There has been an interesting trend in comic art lately....forget fancy computer coloring, lets just try to reproduce the line artwork as close as we can to the original. This very much appeals to me, because I enjoy seeing how the artists approached the final stage of inking and I believe I always learn a lot from being able to see the technique used. Judging by the response that IDW is getting to their Artist's Editions, I am not the only one who is interested in seeing the artwork "up close and personal".

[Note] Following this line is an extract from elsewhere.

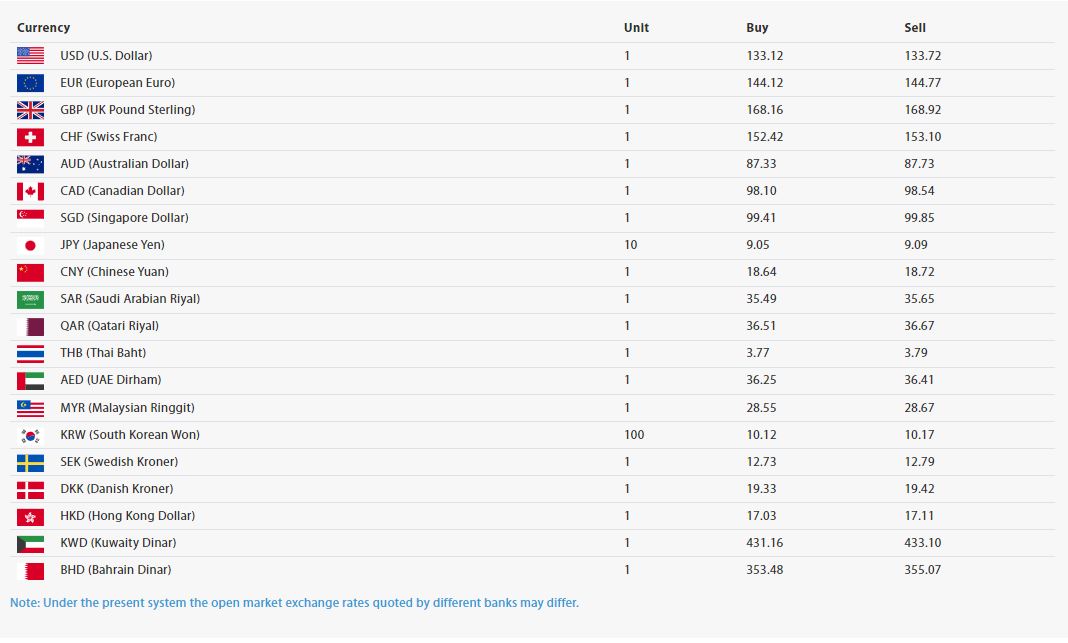
Task: Click the Saudi Arabian flag icon
Action: [x=30, y=299]
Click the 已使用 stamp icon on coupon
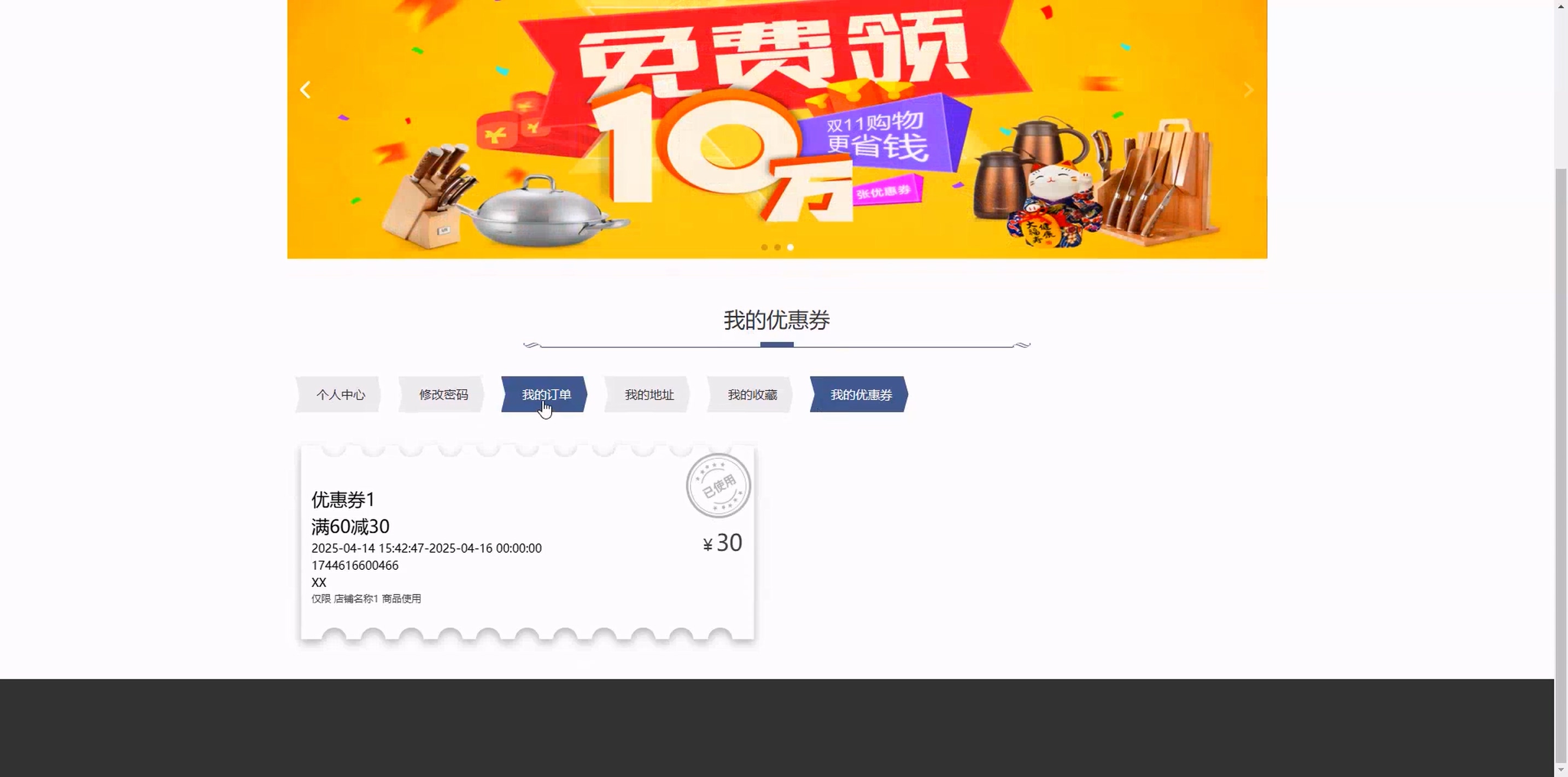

In the last few months there has been a lot of announcements for new books that fall into that general category. From IDW there are editions of work by Bernie Wrightson, Neal Adams, Dave Stevens, Walter Simonson, John Romita Sr.,Will Eisner, Wally Wood, Sergio Aragonez, David Mazzucchelli, and Joe Kubert (thanks Norm!). Fantagraphics announced artist centered collections for Jack Davis, Al Williamson, Wally Wood, and Harvey Kurtzman. Titan Books has just announced that it will produce an Artist Edition (AE) of Archie Goodwin/Walter Simonson's "Aliens" adaptation re-scanned from Simonson's original inked pages...there will in fact be two editions of the Alien AE. One edition to be sold at amazon and one that can only be ordered through Diamond (via a comic book store) that will contain a signed book plate by Simonson (for those interested in seeing more information about the two different editions, go and visit Alien: Illustrated Story facebook page).
I was thinking about how this trend just sort of sprung up out of nowhere...and realized it has actually been building up for a while and made an interesting connection.
I think the first books that I was aware of, that were re-shot from original artwork and were reproduced in black and white, were the books produced Russ Cochrane that reprinted the EC comics and later a set of books that reprinted Al Williamson's Star Wars newspaper strips. Both sets of books are pretty expensive now (they were originally published in 1970's) and I have only seen a few of them. My impression is that the line work is crisp and the paper quality is excellent, but it does not look like the original boards (in other words you can't see the white out or other imperfections, like coffee stains). The volumes were oversized, but they were not reproduced the same size as the originals, the images had to be reduced.
Later on, Wrightson started printing his Frankenstein portfolios in what appeared to be 1-to-1 proportions and when a friend of mine showed me the plates I was blown away by the reproduction. I remember thinking that this was incredible stuff.
The next big development happened 15 years later Insight Studios published "Al Williamson's Adventures", all the pages re-shot from the originals and printed with technology that has seen a lot of improvement.
A few years later John Fleskes published "Al Williamson Flash Gordon" and "Mark Schultz's Xenozoic Tales". Both volumes re-scanned from the originals and getting the best reproduction possible. John also went a step further and started printing Al Williamson's archives, studies by Al Williamson scanned in in color at high resolution and printed on high quality paper...it was just like holding Al Williamson's sketchbook in your hands.
Shortly after that IDW announced their first Artist Edition of Dave Stevens Rocketeer, which was scanned in from originals and printed full size on thick paper so it felt like holding original pages (and by the way, I am not suggesting that IDW copied any concepts here, they were building up to the Artist Editions for a couple of years by putting out nicer and nicer books...just witness the series of Rocketeer albums and their "growth" in both physical size and quality of reproduction and their reprints of Kevin Nowlan's "Grimwoods Daughter" and Jorge Zaffino's "Winter World" (both printed comic book size, but re-scanned from originals or original stats)).
What I found interesting about this is that Al Williamson's name has been closely related to all of this. From the first Ross Cochrane's reprints to the upcoming Fantagraphic books, Al Williamson's work is always getting the recognition it deserves. It has also been stated that Al Williamson loved art and has tried to keep most of his originals, which now is allowing publishers to go and re-scan the work without having to track it down. My understanding, from reading a bunch of on-line articles, is that Walter Simonson has also been able to hold on to much of his artwork, which might mean there will be more Simonson Artist Editions available as well.
So what's next? I vote for a Michael Golden Artist Editon or a John Buscema/Alfredo Alcala Artist Editon of a Conan story.